Segment Start: INFORMATION GIVEN
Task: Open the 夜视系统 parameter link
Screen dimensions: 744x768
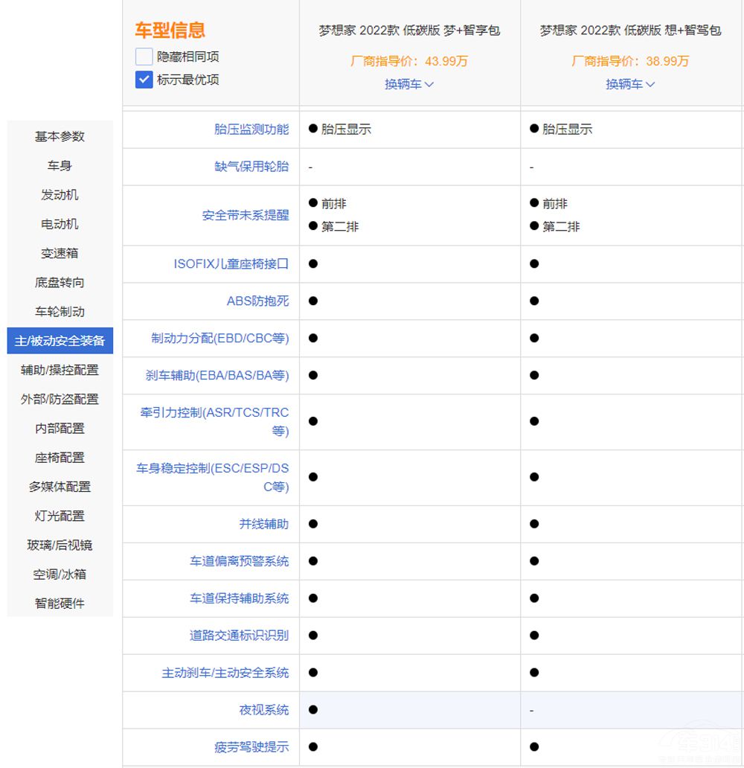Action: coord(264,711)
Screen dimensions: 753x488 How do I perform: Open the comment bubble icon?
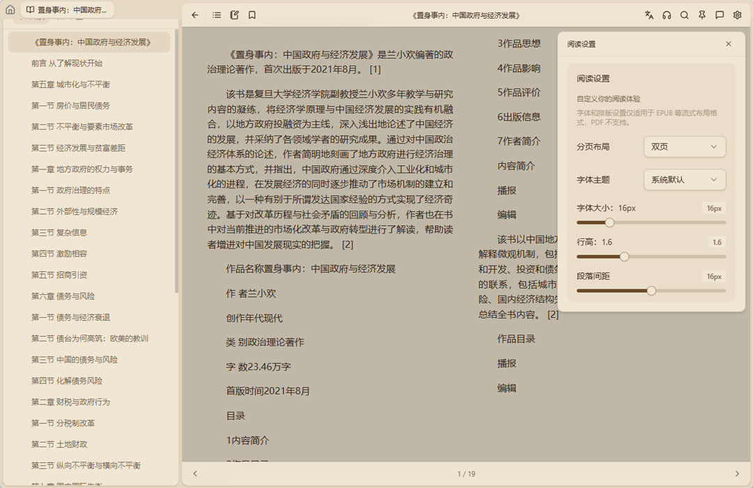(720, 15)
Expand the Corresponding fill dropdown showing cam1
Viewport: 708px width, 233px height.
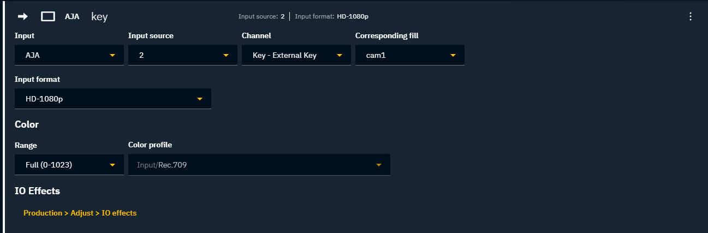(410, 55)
Segment End: INFORMATION GIVEN
The answer should be an exact restatement of every entry, with the pictures omitted.

SOLUTION TO THIS TASK
Task: Open the 夜视系统 parameter link
Screen dimensions: 744x768
Action: coord(264,711)
Screen dimensions: 753x488 How do I perform: Open the comment bubble icon?
(720, 15)
Expand the Corresponding fill dropdown showing cam1
Viewport: 708px width, 233px height.
(410, 55)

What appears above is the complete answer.